Saturday, April 05, 2008
Rep. King gets in war of words over Muslims. He is fostering stereotypes.
WASHINGTON – Rep. Steve King said he's just watching out for national security interests.
The first Muslim elected to Congress, Rep. Keith Ellison of Minnesota, said the Iowa Republican is fostering stereotypes.
At issue is a special immigration visa that is used by religious organizations to bring religious workers into the country.
In August 2005, the government reviewed 220 pending and completed petitions applying for religious work visas. It found that one-third involved fraud, such as phony churches or nonexistent U.S. jobs.
The public report on that review did not break down which religious groups were linked to the incidents of fraud.
But King said people who helped prepare the report told him that 80 percent of those cases were coming from what he called "the mosques." King declined to name his sources.
King is calling for congressional hearings to investigate which religious groups were involved in the fraudulent petitions.
If his information is accurate and one group is responsible for most of the fraud, King said, people from that group should be excluded from the visa program "until they clean up their act."
Ellison said King's comments were irresponsible and could lead to religious stereotyping.
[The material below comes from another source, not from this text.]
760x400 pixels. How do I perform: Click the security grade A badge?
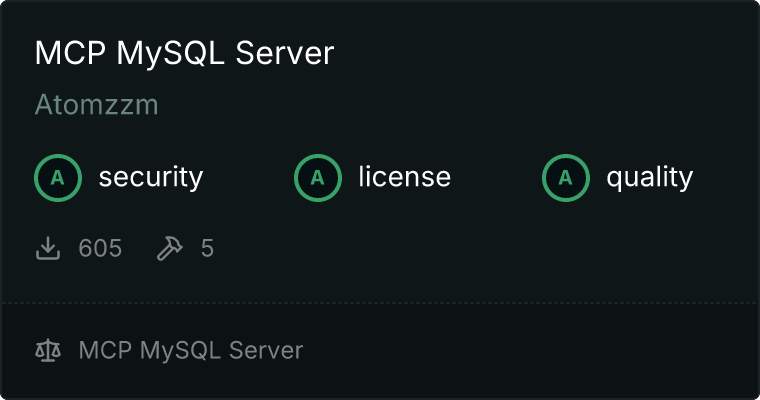(x=58, y=178)
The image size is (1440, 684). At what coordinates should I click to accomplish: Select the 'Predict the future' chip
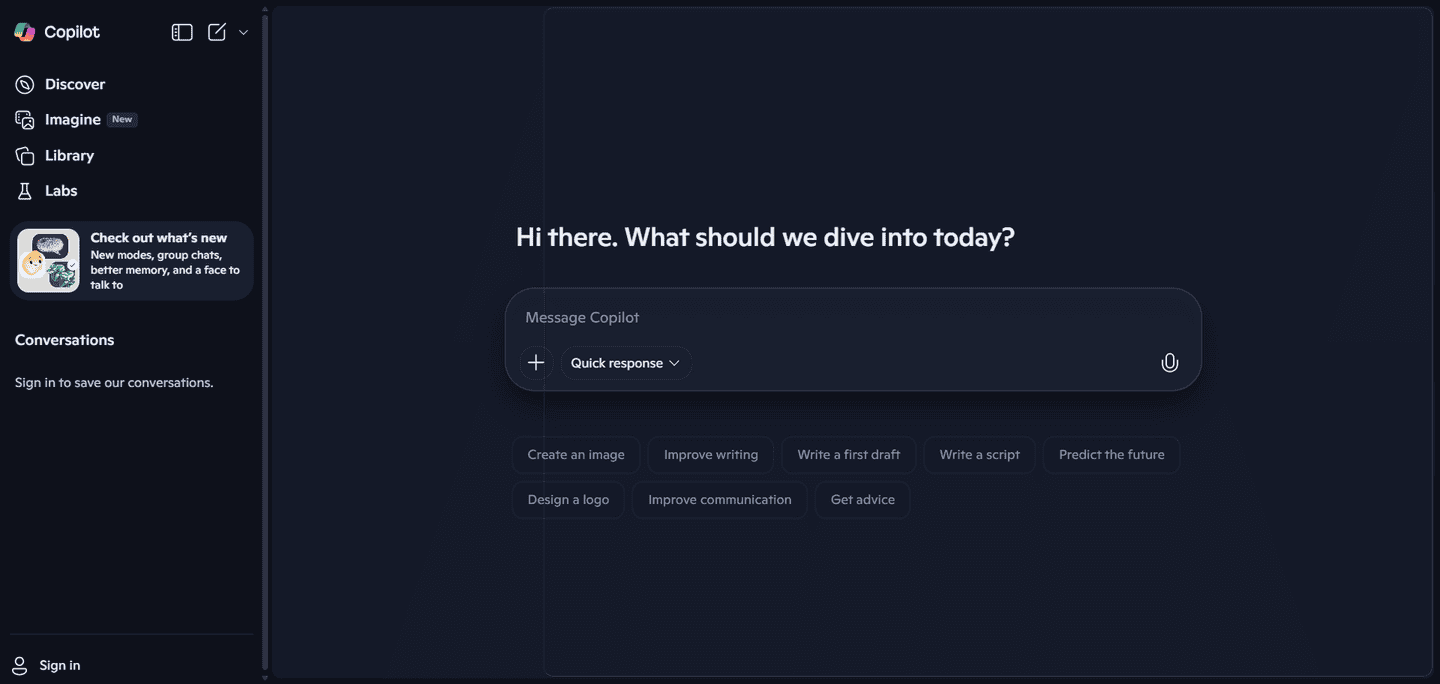(1111, 455)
"Saying that some groups are more responsible for fraud than others . . . that's a slur on somebody," Ellison said. "If he's going to make an inflammatory comment like that, he should be prepared to back it up — and he obviously wasn't."
Rep. Zoe Lofgren, D-Calif., said U.S. Citizenship and Immigration Services told her that the government review "doesn't reveal any indications that any one denomination over any other has any particular problem."
King said that he could not believe that.
"That's nuts," he said. "It violates my sense of credulity, because anybody knows that when you have human beings involved, you're not going to have an equal distribution across a spectrum."
Chris Rhatigan, spokeswoman for the immigration agency, declined to comment on King's assertion.
King said he's not stereotyping anyone.
He and Ellison had a testy exchange at a hearing of a House immigration subcommittee on which they both serve.
King said he was trying to be sensitive about the matter and at first spoke only in generalities about one religious group being responsible for more fraud than others. He said he singled out Muslims only after Ellison asked him repeatedly to specify which group he was talking about.
"If you ask three times and you get the answer, you can't blame the guy that gave you the answer," King said of his pointing to Muslims.
King said that the United States must be vigilant about who is allowed to enter the country, given the threat of terrorism.
If 80 percent of the fraud in religious visas is occurring within one group, then excluding that group from the program would greatly reduce the fraud, he said.
King said the nations of origin of those who committed the fraud concerned him more than did any particular religion. "I've got to get more documentation before I say more," he added.
Ellison said the United States is supposed to be a nation where people are not harassed because of their religion or country of origin.
The Special Immigrant Non-minister Religious Worker visa program was established in 1990 to allow churches, synagogues and mosques to hire qualified foreigners. It's being debated in Congress because the program is set to expire.
The House Judiciary Committee last week approved a bill to reauthorize the program for seven more years.
King pushed unsuccessfully to reauthorize the program for only five years, to put more pressure on immigration officials to fight fraud.
One portion of the bill — which could go to the House floor in the coming weeks — would require federal immigration officials to finalize new rules aimed at addressing the fraud problems.
Those proposed rules include an inspection of sponsoring religious organizations and requiring proof that applicants are qualified for the work they are supposed to be doing.
James Zogby, president of the Arab American Institute, said Friday that his group would look into King's statements.
"If he's making claims, then the burden is on him to come forward and establish" those claims, Zogby said.